§ **Required action**: Find each line in the records below that contains the word "particular" and copy it.

§ **Information provided**:
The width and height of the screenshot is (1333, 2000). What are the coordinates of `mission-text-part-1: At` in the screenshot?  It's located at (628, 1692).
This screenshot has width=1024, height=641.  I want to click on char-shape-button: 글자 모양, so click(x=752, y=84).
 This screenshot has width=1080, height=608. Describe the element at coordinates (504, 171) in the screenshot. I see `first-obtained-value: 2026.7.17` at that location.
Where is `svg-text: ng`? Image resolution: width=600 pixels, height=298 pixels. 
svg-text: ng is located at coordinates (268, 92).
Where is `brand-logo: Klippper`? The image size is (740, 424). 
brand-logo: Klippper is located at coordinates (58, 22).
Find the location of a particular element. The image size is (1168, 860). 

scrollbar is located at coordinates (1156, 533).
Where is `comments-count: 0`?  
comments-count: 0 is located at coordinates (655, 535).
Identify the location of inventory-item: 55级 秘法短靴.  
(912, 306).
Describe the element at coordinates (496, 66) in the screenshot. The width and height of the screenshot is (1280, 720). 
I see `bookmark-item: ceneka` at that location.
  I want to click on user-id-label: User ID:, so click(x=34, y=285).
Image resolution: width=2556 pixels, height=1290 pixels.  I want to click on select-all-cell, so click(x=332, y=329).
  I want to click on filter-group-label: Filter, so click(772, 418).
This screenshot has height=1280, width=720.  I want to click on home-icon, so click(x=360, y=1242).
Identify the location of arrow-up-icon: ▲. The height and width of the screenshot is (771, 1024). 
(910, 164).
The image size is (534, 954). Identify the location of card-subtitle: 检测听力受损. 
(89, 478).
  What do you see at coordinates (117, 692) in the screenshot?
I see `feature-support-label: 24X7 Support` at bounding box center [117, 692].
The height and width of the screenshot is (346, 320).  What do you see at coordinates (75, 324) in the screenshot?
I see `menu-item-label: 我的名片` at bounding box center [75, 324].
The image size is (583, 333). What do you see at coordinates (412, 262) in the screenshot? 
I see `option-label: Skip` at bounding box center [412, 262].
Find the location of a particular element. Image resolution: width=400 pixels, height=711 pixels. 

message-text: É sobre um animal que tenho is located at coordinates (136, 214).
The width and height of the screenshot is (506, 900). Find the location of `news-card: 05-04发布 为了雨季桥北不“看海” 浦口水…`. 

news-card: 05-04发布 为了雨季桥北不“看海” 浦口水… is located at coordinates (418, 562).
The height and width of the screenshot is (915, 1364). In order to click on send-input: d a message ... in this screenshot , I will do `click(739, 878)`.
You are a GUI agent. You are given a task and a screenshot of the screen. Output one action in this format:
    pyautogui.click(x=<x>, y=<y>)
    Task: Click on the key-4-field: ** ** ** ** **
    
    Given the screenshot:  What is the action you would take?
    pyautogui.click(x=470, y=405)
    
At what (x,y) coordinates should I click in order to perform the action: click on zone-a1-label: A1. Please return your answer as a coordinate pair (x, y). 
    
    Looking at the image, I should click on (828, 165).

§ **Solved problem**:
Find the location of a particular element. The image size is (1168, 860). 
Find the location of a particular element. Image resolution: width=400 pixels, height=711 pixels. 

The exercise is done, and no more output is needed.